Optimize iCloud for iPhone in 6 simple steps

“Once you’ve upgraded your iPhone to iOS 5, you’ll want to set up iCloud, but the default settings will leave you without much storage room to spare,” Jill Duffy reports for PC Magazine.

“If you own an Apple device, you definitely want to take advantage of iCloud. It has several incredible features, including the ability to track down a lost or stolen device (Find My iPhone, Find My Mac),” Duffy reports. “But when I set up iCloud on my iPhone, I found one major catch: I got 5GB of back-up storage space free, and out of the gate, I was already using 4.8GB! How could that be? I don’t have that much stuff on my phone. I poked around my iPhone’s Settings until I figured out how to customize iCloud to better optimize my free allotted storage.
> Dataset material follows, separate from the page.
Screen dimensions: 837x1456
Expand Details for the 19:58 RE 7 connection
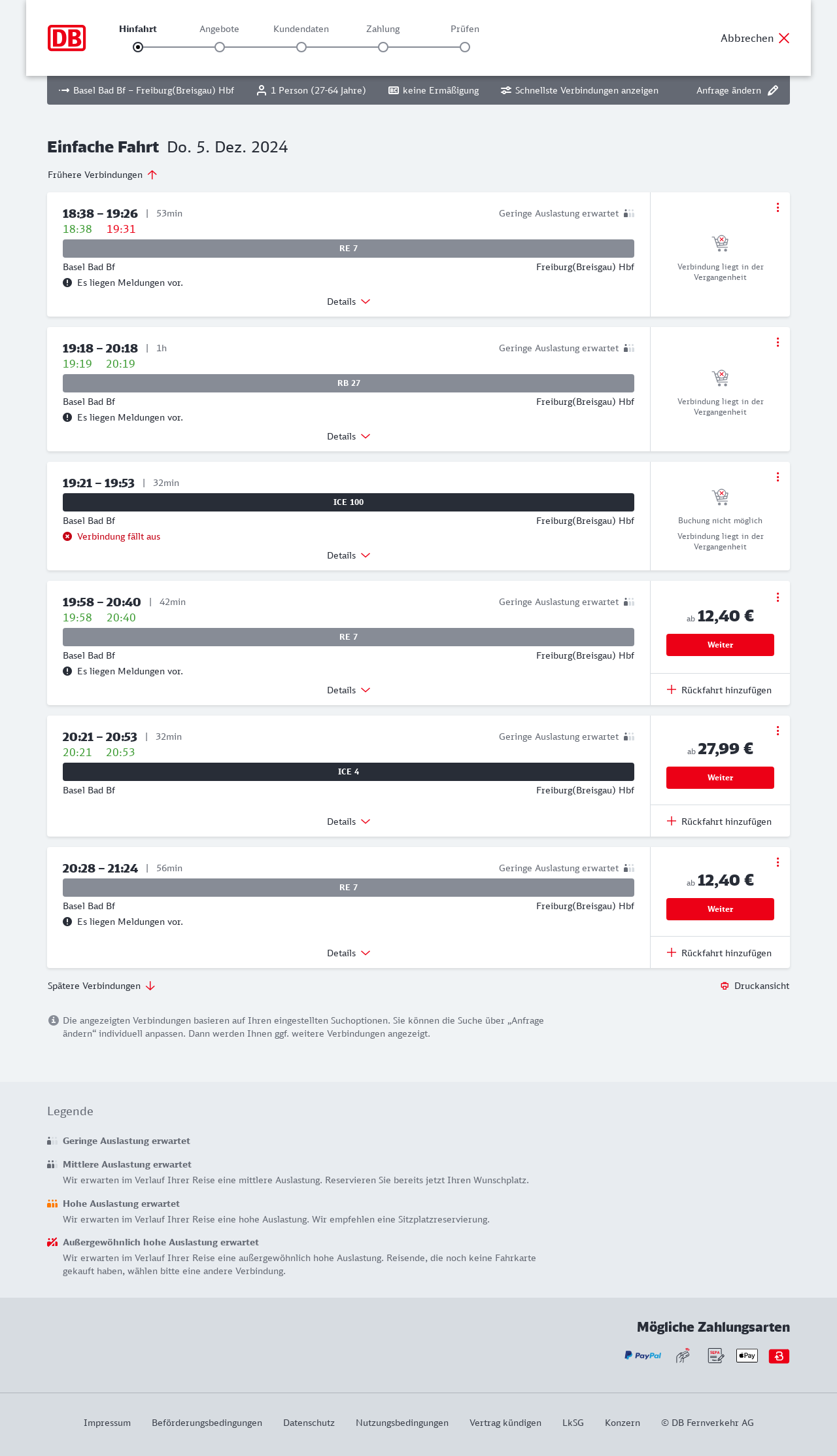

After about three minutes, I had gone from using 4.8GB to having 4.8GB remaining. Success!”

Full article with what you need to know to similarly free up space in your iCloud here.

22 Comments

  1. I’ve selected my Mac as the primary backup location. The backup to that is Time Machine off an external hard drive. Backing anything up to iCloud to me is a waste of time as my Mac will have 100x the space allotted to me for free in iCloud. I use iCloud more as a synchronization tool to keep all my Apple devices in sync with each other.

    1. I agre omal, I find that unless my wife gets her own account we are going to have all sorts of emails, iMessages and pictures being shared when we don’t really want. And with a second account we will have to buy apps twice if we both want them. I wish there was better control on what goes to the cloud.

  2. Im still wondering why I should make back-ups of my apps to the cloud.
    Data, like created in iWorks, I can imagine but the apps you can download easy again from apple app store.
    Although I started with a back up to the cloud, that’s the first thing I switched back off.

  3. iCloud continues to be a completely worthless, screwed up mess. My ‘iCloud” mailbox sometimes has a few items in it but they vanish nearly instantaneously. NO storage on my local machine. iCloud – it’s pure FUBAR. I’m switching my e-mail to gmail and simply ignoring the cloud. Apple, you might just push me back to Windows with this POS. I’ve already ditched my POSiPhone after they bricked it with an update. How could the company prepare an “update” that is so totally dysfunctional? Was the cause of SJ’s death seeing this mess before release and knowing how badly his company had fallen??

    1. I find iCloud frustratingly opaque to use. It’s f***ed up all right. I created a me.com account specifically for iCloud but it’s unusable as an account. What the f***? Apple, get your act together. It’s a messed up piece of sh*t.

      I’m back to manually syncing all my content through a physical cable for the moment until Apple works out all the kinks. It’s not as seamless as Google’s cloud, that’s for sure.

        1. Thanks for your offer. I’ll have to read up more on this and figure out where the kinks are. At the moment I can send mail through my me.com account. That works fine. But if I send mail to it, it won’t appear in my inbox. I can’t figure out why. And there appears to be two of everything on my contacts app, one that says iPhone and the other that says iCloud. I presume the iPhone content is synced through the cable and the iCloud content is synced through the cloud. But when I open the notes app and look at that, the iCloud part is blank. So the wired synced was successful but the iCloud sync was only partially successful despite all the right check boxes being ticked.

          I’m going to do more research on this. The assumption was that everything should just work – and I’m wary of deleting anything for fear of losing all my data. I thought iCloud was supposed to supplant the physical sync or work in conjunction with it. What appears to be happening is that duplicate entries are being created which isn’t the point of iCloud at all.

        2. “And there appears to be two of everything on my contacts app, one that says iPhone and the other that says iCloud”

          I had this problem with Mobile Me syncing and iTunes. In iTunes, on the Info tab, if one has syncing checked with iTunes and also Mobile Me, you’ll get two listings of every contact, address book listing ect. Unchecking “sync with XXXX” eliminates the double entries. I.E. don’t check ANY of the check boxes in the Info pane if you’re using Mobile Me or iCloud and that should eliminate double entries.

      1. I found on that, on one machine. All I needed to do was in Mail, accounts, delete the old ME account, and recreate the new iCloud account, which it finds automagically from your Apple ID in the first field of the new account.

  4. Until Apple brings back Keychain syncing I won’t be making the switch from MobileMe to iCloud. I’d much rather pay for a system that actually does useful things than something free that doesn’t. Apart from being free, I just don’t see anything compelling about iCloud.